Air Compression Leg Massager (model: EMK-701)
K-Number: K222991 · 2023-03-15
Decision Date2023-03-15
Product CodeIRP
Advisory CommitteePM
DecisionSubstantially Equivalent
Device Summary
Air Compression Leg Massager (model: EMK-701) is a medical device manufactured by Xiamen Emoka Health Science & Technology Co., Ltd.. It received FDA 510(k) clearance on 2023-03-15 under approval number K222991. The device is classified under product code IRP. It was reviewed by the PM advisory panel.

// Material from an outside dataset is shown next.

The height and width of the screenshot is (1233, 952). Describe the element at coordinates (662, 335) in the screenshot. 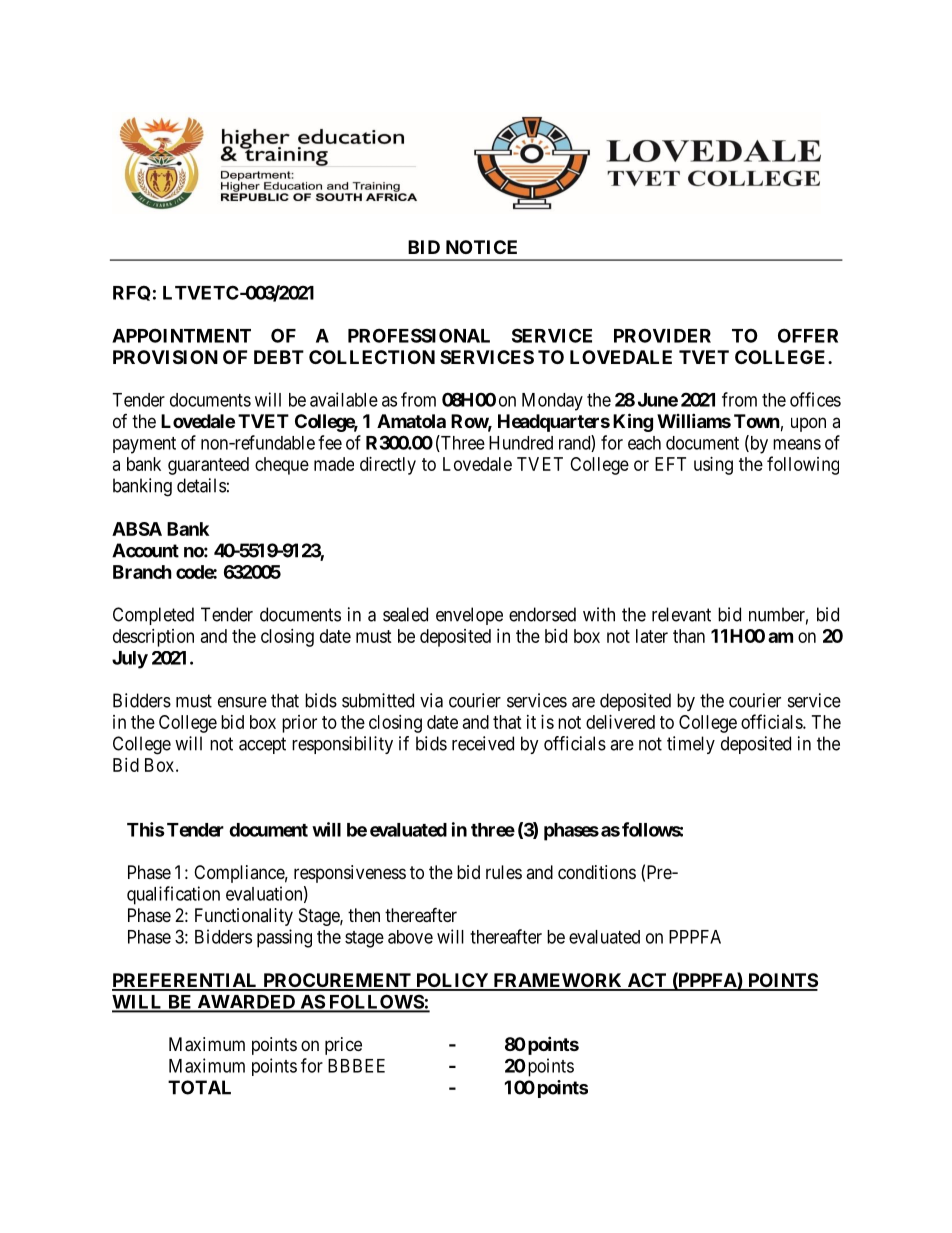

FDA Decision: Substantially Equivalent.
Frequently Asked Questions
What is the Air Compression Leg Massager (model: EMK-701)?
Air Compression Leg Massager (model: EMK-701) is a medical device that received FDA 510(k) clearance on 2023-03-15. It is manufactured by Xiamen Emoka Health Science & Technology Co., Ltd.. The 510(k) number is K222991.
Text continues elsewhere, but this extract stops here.